Dating from the 12th century, St Doulagh’s is believed to be the oldest stone–roofed building of its type still in use for worship in Ireland. The judges were impressed by the intention of conservative repair, the retention of original fabric and the honesty of the repairs to the stone roof carried out by Oldstone Conservation. These are all objectives of the SPAB approach.
SPAB Ireland hopes to present St Doulagh’s with their certificate later in the year. Established in 1990, the award celebrates excellence in the repair of places of worship of all denominations and faiths. To celebrate its 30th year, the award was to include places of worship in Ireland. Shortlisted projects were Holy Trinity, Errislannan, Co Galway for the repair of vandal and storm damage and St Bartholomew’s, Ballsbridge, Dublin for conservation of belfry stonework.

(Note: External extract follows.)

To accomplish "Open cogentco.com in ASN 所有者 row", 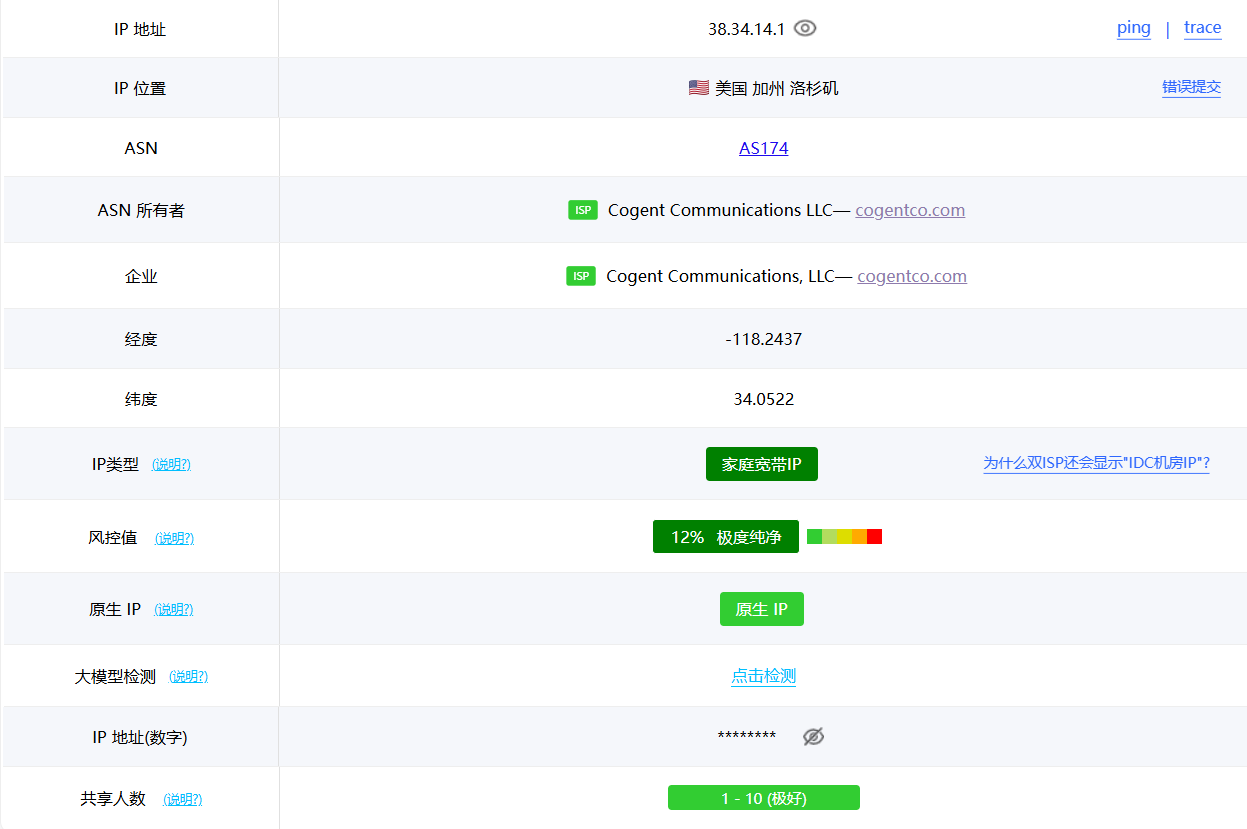I will coord(910,210).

The church, 12 km north of Dublin, is dedicated to St Doulagh, an anchorite who is thought to have lived and prayed there in the seventh century. The oratory has a unique and beautiful stone roof.
The work was part of the five year “2020 St Doulagh’s Church Conservation Project” proposed and undertaken by the Select Vestry’s Glebe’s Committee of the United Parishes of Malahide, Portmarnock and St Doulagh’s.
This initial phase of the plan was to investigate the increasing ingress of water and damp through the stone fabric of the structure and then sympathetically repair and prevent further deterioration of the medieval building.
After detailed examination of the failing pointing and stone surfaces, it was deemed necessary that considerable areas of the ancient stone roofs required to be re–bedded and sections repointed with appropriate lime mortar. The eastern gable and window stonework also received remedial attention to stall spalling of the soft sandstone surrounds.
The committee engaged Lisa Edden of CORA Consulting Engineers for the works. Her dedication and enthusiasm for the project at times even exceeded that of the parish team.
The work was carried out in close cooperation with Christine Baker the Heritage Officer and Helena Bergin the Architectural Conservation Officer of Fingal County Council who advised and guided the committee and were instrumental in the parish obtaining significant heritage funding from The Department of Culture, Heritage and the Gaeltach.
The conservation work was undertaken by Jimmy O’Friell of Oldstone Conservation and his team of dedicated traditional stonemasons including Kieran O’Connor and Martin Daly.
As the stonework continues to slowly dry out, the results of the external conservation work can already be seen in a significant reduction of internal biological growth.
The project was financed from the Historic Structures Funding (HSF) Grants and from parish funds, along with contributions from funds raised specifically for the project by The Friends of St Doulagh’s Church.
“We are very proud to have been the outright winners of the prestigious SPAB John Betjeman Award and consider that the winning is testament to engaging the right professionals for the task,” the Vestry Committee of Ken McAllister, Derek Moffatt and Ian Watkins stated.